→ **EXTRACTED INFORMATION**:
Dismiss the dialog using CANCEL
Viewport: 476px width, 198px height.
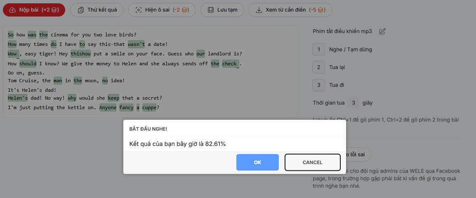click(x=312, y=162)
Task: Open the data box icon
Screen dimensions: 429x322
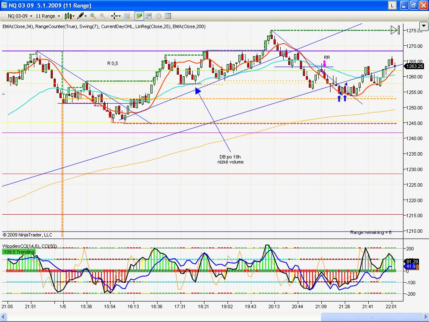Action: [x=127, y=16]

→ **REQUIREMENT**: The expected output is the full data above, reproduced exactly with no images.

→ **FINAL ANSWER**:
Dismiss the dialog using CANCEL
Viewport: 476px width, 198px height.
click(x=312, y=162)
Task: Open the data box icon
Screen dimensions: 429x322
Action: [x=127, y=16]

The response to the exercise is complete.